© JUNGE FREIHEIT Verlag GmbH & Co. KG www.jungefreiheit.de 34/22 / 19. August 2022

Grüße aus Bern
Nerviger Belehrungswahn
Frank Liebermann

Die Aare ist ein wunderschöner Fluß. Sie entspringt den beiden Aargletschern, die in den Berner Alpen beheimatet sind. Rund um die historische Altstadt schlängelt sich das Gewässer, bis es sich über Biel in Richtung Solothurn bewegt und dann im schweizerischen Ko-blenz in den Rhein mündet. 

Bei den Einheimischen ist die Aare äußerst beliebt. Sie ist nicht nur der zentrale Badeort, sondern ein extrem wichtiges Gesprächsthema, mit dem vor allem in den Sommermonaten jeder ungefragt konfrontiert ist.
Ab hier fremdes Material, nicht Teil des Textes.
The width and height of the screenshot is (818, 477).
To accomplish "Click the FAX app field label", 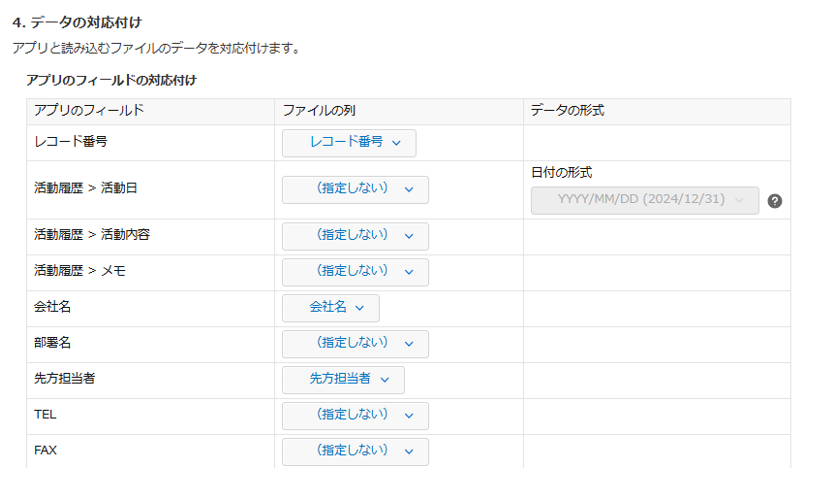I will pyautogui.click(x=45, y=451).
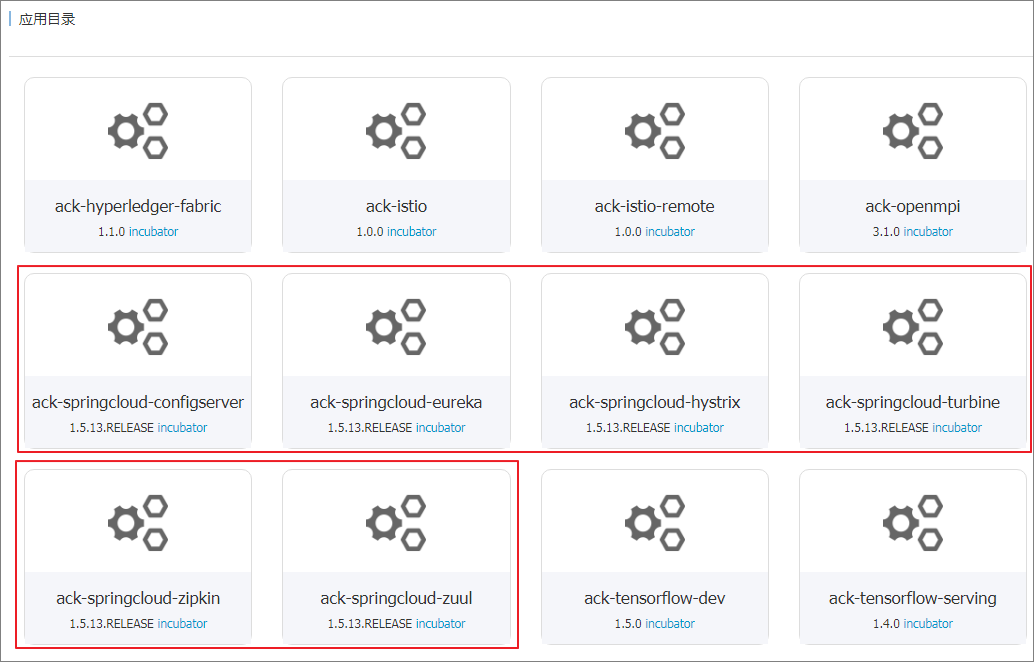
Task: Open the ack-tensorflow-serving application name
Action: point(913,599)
Nicht einmal die aktuellen Benzinpreise, Corona oder der Ukrainekrieg haben für den Hauptstädter eine ähnliche Bedeutung. 

Die eine Aktivität ist das sogenannte Aareböötle. Menschen, die diesen Sport betreiben, sind leicht zu erkennen. Gern tragen sie Hawaiihemden, Flip-Flops und sonderbare Hüte. Dabei schleppen sie meist ein aufblasbares Schlauchboot mit sich, steigen in den Zug, fuchteln mit den Paddeln durch die Luft und fahren flußaufwärts, um sich dann ohne große Anstrengung von der Strömung in eine beheimatete Region treiben zu lassen. 

Das ist nicht erfrischend, sondern unangenehm. Beim Baden bin ich halt eher der lauwarme Typ.

So weit, so spannend. Als Alternative gibt es den Aareschwumm. Da passiert das gleiche, nur ohne Boot. Dafür gibt es extra wasserdichte Taschen, in denen der Schwimmer seine Wechselkleidung, sein Mobiltelefon und andere lebenswichtige Dinge mit sich führt. Hartgesottene machen das schon ab April, dann allerdings im Neoprenanzug. Auch hier treibt die Strömung den Sportler an einen anderen Ort flußabwärts. 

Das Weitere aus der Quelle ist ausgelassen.